Exclaim! critic Sam Sutherland felt that the band had successfully progressed from their debut album, musing "more polished than their debut, this record possesses all the angular riffs and math-rock breakdowns of their previous work, but is greatly aided by a sense of cohesion between their colliding influences and disparate style of songwriting", describing the album "as fantastic as its title suggests." Ernest Simpson of TrebleZine called Donnelly the Seattle-based Karen O, and wrote that "don't be surprised if Schoolyard Heroes leap to a major or at least a larger indie label after the success of Fantastic Wounds." Roger Holland of PopMatters viewed that the band had begun as a juvenile pop-punk with only a few unique ideas, calling Fantastic Wounds a "thing of pure kinetic beauty". According to Holland, the album was "polished, perfected and just generally worked up into something quiet shiny and special. On the debut, the influences were everywhere, suffocating the spark. But the new songs, with names like “Panic in the Year Zero”, “Nightmare At 20,000 Feet” and “The Girl Who Was Born Without a Face” are confident, complex and strong enough to give this young band its own fierce identity."
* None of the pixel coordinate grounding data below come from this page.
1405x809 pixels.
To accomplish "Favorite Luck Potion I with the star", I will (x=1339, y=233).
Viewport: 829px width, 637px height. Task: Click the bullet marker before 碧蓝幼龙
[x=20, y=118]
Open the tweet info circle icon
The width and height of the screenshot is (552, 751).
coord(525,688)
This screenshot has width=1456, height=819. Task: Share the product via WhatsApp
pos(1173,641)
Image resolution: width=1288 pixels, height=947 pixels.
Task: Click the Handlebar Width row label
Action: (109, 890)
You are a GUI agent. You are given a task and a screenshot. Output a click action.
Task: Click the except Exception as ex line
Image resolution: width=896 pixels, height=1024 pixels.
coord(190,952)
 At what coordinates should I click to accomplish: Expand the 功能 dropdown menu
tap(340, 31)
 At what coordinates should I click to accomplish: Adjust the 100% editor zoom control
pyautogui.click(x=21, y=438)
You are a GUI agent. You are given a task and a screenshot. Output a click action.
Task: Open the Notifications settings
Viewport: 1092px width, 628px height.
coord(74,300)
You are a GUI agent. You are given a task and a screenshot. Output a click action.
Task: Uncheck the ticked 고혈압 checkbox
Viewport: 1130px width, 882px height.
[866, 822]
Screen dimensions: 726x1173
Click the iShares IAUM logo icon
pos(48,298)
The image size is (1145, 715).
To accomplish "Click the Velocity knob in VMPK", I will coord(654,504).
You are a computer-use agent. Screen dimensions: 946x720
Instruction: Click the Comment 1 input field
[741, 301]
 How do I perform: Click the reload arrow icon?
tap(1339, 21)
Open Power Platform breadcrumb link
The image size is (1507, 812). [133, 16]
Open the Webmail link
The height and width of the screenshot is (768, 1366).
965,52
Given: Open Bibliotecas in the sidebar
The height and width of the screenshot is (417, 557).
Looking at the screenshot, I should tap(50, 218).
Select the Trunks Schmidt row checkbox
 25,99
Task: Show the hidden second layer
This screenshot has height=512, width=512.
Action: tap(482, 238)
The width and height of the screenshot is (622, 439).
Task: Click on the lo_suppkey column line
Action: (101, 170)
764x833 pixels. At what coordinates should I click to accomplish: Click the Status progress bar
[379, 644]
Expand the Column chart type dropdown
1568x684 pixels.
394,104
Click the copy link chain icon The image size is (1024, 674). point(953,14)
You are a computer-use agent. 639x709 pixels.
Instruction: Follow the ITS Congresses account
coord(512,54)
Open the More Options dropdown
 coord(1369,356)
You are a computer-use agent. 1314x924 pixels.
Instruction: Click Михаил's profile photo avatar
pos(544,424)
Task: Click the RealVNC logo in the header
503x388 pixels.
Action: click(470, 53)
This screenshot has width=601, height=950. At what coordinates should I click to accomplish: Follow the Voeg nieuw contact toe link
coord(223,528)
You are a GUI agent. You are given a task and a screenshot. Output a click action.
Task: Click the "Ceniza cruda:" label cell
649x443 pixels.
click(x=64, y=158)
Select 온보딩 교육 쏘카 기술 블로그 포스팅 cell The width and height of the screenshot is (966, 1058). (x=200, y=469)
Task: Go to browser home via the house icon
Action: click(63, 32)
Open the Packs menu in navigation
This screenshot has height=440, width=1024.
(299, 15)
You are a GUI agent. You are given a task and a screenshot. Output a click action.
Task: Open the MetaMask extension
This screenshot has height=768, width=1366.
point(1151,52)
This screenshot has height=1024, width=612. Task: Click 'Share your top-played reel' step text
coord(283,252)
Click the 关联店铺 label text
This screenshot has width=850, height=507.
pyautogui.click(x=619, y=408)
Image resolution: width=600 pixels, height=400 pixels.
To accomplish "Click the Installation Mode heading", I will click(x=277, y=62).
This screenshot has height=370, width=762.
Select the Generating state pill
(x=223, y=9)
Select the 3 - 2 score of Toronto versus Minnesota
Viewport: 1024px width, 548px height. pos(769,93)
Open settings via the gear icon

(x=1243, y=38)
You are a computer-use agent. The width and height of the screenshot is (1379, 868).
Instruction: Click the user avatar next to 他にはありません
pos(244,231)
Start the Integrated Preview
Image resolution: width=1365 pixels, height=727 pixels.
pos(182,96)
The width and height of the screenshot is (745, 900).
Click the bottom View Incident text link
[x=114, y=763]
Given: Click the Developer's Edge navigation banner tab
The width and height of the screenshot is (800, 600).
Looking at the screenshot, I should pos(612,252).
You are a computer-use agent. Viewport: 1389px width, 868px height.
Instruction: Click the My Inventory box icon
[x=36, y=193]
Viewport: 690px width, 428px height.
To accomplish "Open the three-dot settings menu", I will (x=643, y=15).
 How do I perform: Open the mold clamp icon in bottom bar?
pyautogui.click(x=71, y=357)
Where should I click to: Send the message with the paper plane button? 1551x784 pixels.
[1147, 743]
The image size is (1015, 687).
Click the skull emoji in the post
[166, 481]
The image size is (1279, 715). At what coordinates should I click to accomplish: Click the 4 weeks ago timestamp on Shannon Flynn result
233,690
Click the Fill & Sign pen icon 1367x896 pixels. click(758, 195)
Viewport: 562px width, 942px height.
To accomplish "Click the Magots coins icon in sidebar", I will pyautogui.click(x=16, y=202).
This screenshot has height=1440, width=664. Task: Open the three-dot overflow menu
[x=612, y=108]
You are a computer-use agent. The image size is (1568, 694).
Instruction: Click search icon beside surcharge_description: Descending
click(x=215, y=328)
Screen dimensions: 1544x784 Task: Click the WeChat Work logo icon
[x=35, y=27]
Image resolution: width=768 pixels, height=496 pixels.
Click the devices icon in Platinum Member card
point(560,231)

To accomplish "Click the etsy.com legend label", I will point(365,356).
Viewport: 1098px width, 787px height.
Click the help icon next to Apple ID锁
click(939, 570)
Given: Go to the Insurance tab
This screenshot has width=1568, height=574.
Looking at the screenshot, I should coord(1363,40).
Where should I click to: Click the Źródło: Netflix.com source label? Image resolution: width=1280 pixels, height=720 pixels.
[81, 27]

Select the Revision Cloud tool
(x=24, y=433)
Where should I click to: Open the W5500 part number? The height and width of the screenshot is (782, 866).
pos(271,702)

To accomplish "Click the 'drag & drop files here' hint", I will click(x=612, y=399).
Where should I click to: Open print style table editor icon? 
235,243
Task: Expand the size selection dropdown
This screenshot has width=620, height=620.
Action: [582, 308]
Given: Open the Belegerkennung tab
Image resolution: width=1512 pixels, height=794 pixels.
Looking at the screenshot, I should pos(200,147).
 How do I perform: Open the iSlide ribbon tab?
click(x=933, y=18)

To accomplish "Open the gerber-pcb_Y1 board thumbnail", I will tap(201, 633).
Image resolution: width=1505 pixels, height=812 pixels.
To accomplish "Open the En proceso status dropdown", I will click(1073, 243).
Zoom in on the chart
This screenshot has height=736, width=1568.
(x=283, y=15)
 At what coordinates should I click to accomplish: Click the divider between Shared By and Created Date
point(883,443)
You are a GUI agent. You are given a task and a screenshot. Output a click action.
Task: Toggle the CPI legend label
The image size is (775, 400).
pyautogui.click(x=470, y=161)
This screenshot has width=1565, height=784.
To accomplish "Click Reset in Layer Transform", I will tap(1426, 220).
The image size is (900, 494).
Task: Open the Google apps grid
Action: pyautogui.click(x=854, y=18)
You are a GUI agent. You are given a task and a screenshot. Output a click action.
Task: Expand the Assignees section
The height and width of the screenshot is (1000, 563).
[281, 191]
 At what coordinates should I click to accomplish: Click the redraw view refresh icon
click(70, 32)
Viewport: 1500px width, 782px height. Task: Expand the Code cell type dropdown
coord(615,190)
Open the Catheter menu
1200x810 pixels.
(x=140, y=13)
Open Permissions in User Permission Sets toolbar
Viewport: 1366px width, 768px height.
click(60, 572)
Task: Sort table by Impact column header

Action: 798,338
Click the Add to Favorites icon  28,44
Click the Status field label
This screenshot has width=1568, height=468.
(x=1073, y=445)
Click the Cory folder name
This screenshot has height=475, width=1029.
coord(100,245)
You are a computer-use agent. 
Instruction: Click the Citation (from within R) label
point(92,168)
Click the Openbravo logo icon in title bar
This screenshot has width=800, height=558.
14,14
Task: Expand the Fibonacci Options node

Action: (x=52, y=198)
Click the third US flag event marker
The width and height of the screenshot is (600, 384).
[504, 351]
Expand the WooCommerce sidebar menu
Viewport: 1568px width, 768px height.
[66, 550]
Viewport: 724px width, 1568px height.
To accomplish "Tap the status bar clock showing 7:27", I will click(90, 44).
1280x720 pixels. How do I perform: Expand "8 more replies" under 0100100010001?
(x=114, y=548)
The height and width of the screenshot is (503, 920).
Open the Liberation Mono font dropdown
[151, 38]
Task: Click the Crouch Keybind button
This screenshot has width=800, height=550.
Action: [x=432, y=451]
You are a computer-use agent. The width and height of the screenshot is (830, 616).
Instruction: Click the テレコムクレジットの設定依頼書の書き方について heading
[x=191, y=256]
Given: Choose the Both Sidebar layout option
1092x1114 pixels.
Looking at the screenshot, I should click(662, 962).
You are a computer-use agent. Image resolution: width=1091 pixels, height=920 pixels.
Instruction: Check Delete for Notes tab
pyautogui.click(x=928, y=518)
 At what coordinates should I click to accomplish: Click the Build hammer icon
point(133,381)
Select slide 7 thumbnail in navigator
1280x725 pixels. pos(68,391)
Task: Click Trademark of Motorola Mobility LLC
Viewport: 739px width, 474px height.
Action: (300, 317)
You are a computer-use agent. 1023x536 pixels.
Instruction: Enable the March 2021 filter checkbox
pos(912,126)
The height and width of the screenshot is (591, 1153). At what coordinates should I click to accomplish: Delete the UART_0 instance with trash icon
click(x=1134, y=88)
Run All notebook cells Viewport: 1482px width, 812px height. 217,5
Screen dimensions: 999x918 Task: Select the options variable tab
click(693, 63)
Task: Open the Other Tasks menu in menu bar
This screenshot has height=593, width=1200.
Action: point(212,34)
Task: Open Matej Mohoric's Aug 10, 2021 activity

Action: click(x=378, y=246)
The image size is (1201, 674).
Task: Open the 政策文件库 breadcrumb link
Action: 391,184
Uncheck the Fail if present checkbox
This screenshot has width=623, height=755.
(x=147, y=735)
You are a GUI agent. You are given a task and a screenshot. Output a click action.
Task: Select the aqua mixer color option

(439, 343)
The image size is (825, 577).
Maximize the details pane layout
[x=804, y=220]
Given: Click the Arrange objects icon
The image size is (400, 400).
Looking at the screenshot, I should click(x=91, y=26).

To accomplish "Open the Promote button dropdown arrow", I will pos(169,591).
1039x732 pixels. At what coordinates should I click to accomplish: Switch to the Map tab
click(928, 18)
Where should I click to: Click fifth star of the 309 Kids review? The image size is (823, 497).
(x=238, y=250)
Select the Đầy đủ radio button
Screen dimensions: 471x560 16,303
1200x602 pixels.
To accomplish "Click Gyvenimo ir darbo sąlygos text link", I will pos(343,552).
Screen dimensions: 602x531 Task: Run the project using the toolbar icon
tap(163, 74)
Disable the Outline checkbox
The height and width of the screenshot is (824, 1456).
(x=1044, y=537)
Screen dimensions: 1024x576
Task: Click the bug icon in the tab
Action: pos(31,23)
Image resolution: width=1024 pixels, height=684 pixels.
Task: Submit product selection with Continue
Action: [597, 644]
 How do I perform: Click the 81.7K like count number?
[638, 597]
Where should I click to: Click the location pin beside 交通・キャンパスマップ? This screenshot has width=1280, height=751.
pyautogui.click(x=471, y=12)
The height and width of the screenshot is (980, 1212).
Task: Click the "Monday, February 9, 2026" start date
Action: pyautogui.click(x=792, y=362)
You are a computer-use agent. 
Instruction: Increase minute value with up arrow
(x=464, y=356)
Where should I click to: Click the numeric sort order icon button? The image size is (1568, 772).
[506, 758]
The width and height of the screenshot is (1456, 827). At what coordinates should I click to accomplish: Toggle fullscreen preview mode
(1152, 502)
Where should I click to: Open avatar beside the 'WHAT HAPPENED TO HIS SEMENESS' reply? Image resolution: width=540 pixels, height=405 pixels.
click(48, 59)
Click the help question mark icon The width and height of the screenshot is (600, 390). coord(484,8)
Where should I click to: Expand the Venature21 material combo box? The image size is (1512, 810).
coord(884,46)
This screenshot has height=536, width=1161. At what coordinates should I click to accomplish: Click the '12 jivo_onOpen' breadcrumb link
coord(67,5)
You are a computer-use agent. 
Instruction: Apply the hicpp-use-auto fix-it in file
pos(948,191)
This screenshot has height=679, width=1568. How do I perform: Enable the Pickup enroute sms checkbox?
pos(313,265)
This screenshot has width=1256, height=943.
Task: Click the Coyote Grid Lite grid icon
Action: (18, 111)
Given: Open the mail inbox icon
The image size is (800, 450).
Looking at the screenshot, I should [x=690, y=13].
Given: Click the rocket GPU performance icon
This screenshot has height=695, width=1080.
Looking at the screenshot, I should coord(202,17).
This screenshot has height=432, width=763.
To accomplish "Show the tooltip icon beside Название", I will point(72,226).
Seattle Weekly critic Michaelangelo Matos viewed that while Donnelly was the standout of the album, stating that the band was "neither a rock Diamanda nor a mere hood ornament; Schoolyard Heroes' ghastly gestalt feeds on at least four entities", and that the album was launched by a triplet-driven solo performance by Jonah Bergman. Decoy's music Brandon Carter compared the band favorably to a train wreck, commenting that the band could be viewed "in the same fashion as a train wreck you just can’t bring yourself to look away, for fear that you might miss something", continuing that "however, what you’d miss if you turned away from this band is a fearsome onslaught of shrieks, screams, and raw energy." Steven Bishop of Hybrid Magazine reported that style-wise the band was not be for everyone, commenting that |but for those select few who appreciate the movement and atmosphere created here, they will find a technically judicious band that leads with good hooks and follows through with great substance to create an album that is wholly worth it, back to front."

Jessica Grose of Spin viewed that Donnelly seems "to be lobbying for goth poster girl of the new millennium", stating that the album successfully bordered on both metal and punk influences. Three Imaginary Girls mused that Fantastic Wounds maintained the "acrobatic inter-instrumental dynamics and savagely clever, at times genuinely affecting modern-life-as-horror-movie lyrics that defined their awesome debut, The Funeral Sciences", and noted that it "lacks a bit in the insouciant exuberance displayed by its predecessor." The same website later listed the album amongst their 100 best albums of the year at number 18. While not charting on any music charts, the album was a commercial success, selling 1500 copies in its first week of release.